Instructions to follow: Only the lines from the one containing "Select the 小型の魚（二次消費者） axis label" to the end of the records belong in the output; print them exactly.

Record set:
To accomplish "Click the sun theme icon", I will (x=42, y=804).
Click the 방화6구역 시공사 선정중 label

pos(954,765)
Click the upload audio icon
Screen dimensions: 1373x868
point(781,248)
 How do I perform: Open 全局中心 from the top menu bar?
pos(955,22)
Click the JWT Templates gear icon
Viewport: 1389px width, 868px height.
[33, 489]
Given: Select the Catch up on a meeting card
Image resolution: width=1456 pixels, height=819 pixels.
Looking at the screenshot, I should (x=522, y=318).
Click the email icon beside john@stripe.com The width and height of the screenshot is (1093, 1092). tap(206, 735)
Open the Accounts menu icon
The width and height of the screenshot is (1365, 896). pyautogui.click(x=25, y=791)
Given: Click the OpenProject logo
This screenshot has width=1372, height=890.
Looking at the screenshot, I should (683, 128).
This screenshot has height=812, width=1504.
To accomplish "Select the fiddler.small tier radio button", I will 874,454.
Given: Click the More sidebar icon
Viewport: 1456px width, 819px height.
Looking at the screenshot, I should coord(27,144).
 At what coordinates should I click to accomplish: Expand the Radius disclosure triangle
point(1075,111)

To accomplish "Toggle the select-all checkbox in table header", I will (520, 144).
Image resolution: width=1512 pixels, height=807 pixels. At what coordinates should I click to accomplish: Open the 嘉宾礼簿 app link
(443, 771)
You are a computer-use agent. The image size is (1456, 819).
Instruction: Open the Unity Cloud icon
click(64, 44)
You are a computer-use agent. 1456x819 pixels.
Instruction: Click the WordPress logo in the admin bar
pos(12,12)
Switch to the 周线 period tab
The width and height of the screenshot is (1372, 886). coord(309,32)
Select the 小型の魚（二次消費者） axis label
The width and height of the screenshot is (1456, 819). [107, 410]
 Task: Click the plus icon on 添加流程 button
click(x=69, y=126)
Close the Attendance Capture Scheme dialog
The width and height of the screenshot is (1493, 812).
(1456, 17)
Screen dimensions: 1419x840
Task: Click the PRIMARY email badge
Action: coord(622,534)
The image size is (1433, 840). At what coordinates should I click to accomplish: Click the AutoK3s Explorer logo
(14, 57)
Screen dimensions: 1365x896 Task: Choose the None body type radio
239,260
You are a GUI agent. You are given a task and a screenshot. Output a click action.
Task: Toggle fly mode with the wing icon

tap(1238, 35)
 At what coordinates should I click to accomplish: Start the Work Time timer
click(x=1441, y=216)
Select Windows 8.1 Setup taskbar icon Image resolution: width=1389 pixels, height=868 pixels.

Solution to this problem:
Select the 小型の魚（二次消費者） axis label
The width and height of the screenshot is (1456, 819). [107, 410]
 Task: Click the plus icon on 添加流程 button
click(x=69, y=126)
Close the Attendance Capture Scheme dialog
The width and height of the screenshot is (1493, 812).
(1456, 17)
Screen dimensions: 1419x840
Task: Click the PRIMARY email badge
Action: coord(622,534)
The image size is (1433, 840). At what coordinates should I click to accomplish: Click the AutoK3s Explorer logo
(14, 57)
Screen dimensions: 1365x896 Task: Choose the None body type radio
239,260
You are a GUI agent. You are given a task and a screenshot. Output a click action.
Task: Toggle fly mode with the wing icon

tap(1238, 35)
 At what coordinates should I click to accomplish: Start the Work Time timer
click(x=1441, y=216)
Select Windows 8.1 Setup taskbar icon Image resolution: width=1389 pixels, height=868 pixels.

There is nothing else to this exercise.